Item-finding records
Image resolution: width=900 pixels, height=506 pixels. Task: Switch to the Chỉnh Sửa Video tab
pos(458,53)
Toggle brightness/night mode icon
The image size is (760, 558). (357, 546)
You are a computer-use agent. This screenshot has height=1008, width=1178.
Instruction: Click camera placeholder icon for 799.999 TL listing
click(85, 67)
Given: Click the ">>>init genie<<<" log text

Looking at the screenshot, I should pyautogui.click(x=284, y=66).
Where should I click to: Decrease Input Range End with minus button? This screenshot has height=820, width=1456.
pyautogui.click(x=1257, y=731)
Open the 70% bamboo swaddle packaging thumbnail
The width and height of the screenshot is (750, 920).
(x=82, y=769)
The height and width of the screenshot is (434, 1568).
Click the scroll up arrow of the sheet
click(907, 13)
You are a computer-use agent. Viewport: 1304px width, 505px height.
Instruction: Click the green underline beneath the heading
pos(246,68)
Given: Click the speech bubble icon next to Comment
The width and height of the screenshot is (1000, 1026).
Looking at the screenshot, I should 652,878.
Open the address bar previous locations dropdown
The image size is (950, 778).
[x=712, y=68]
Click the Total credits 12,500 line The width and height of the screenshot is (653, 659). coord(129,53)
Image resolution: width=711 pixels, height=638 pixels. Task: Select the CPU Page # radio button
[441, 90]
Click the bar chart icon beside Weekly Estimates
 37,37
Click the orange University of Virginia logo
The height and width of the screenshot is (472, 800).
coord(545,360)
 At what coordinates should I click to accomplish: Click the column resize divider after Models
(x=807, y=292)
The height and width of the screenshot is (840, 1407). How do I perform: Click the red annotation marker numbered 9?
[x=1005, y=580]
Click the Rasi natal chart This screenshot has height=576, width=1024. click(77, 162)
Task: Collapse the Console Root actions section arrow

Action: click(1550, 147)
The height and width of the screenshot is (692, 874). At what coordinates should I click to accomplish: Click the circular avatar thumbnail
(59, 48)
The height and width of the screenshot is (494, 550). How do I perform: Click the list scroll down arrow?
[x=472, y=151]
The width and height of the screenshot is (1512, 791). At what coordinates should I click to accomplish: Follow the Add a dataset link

WHAT THE EXERCISE ASKS: Render every line of the data above as a JSON array of strings, one string per line, and leave out the blank lines.

FINISHED EXERCISE:
[
  "Image resolution: width=900 pixels, height=506 pixels. Task: Switch to the Chỉnh Sửa Video tab",
  "pos(458,53)",
  "Toggle brightness/night mode icon",
  "The image size is (760, 558). (357, 546)",
  "You are a computer-use agent. This screenshot has height=1008, width=1178.",
  "Instruction: Click camera placeholder icon for 799.999 TL listing",
  "click(85, 67)",
  "Given: Click the \">>>init genie<<<\" log text",
  "Looking at the screenshot, I should pyautogui.click(x=284, y=66).",
  "Where should I click to: Decrease Input Range End with minus button? This screenshot has height=820, width=1456.",
  "pyautogui.click(x=1257, y=731)",
  "Open the 70% bamboo swaddle packaging thumbnail",
  "The width and height of the screenshot is (750, 920).",
  "(x=82, y=769)",
  "The height and width of the screenshot is (434, 1568).",
  "Click the scroll up arrow of the sheet",
  "click(907, 13)",
  "You are a computer-use agent. Viewport: 1304px width, 505px height.",
  "Instruction: Click the green underline beneath the heading",
  "pos(246,68)",
  "Given: Click the speech bubble icon next to Comment",
  "The width and height of the screenshot is (1000, 1026).",
  "Looking at the screenshot, I should 652,878.",
  "Open the address bar previous locations dropdown",
  "The image size is (950, 778).",
  "[x=712, y=68]",
  "Click the Total credits 12,500 line The width and height of the screenshot is (653, 659). coord(129,53)",
  "Image resolution: width=711 pixels, height=638 pixels. Task: Select the CPU Page # radio button",
  "[441, 90]",
  "Click the bar chart icon beside Weekly Estimates",
  " 37,37",
  "Click the orange University of Virginia logo",
  "The height and width of the screenshot is (472, 800).",
  "coord(545,360)",
  " At what coordinates should I click to accomplish: Click the column resize divider after Models",
  "(x=807, y=292)",
  "The height and width of the screenshot is (840, 1407). How do I perform: Click the red annotation marker numbered 9?",
  "[x=1005, y=580]",
  "Click the Rasi natal chart This screenshot has height=576, width=1024. click(77, 162)",
  "Task: Collapse the Console Root actions section arrow",
  "Action: click(1550, 147)",
  "The height and width of the screenshot is (692, 874). At what coordinates should I click to accomplish: Click the circular avatar thumbnail",
  "(59, 48)",
  "The height and width of the screenshot is (494, 550). How do I perform: Click the list scroll down arrow?",
  "[x=472, y=151]",
  "The width and height of the screenshot is (1512, 791). At what coordinates should I click to accomplish: Follow the Add a dataset link"
]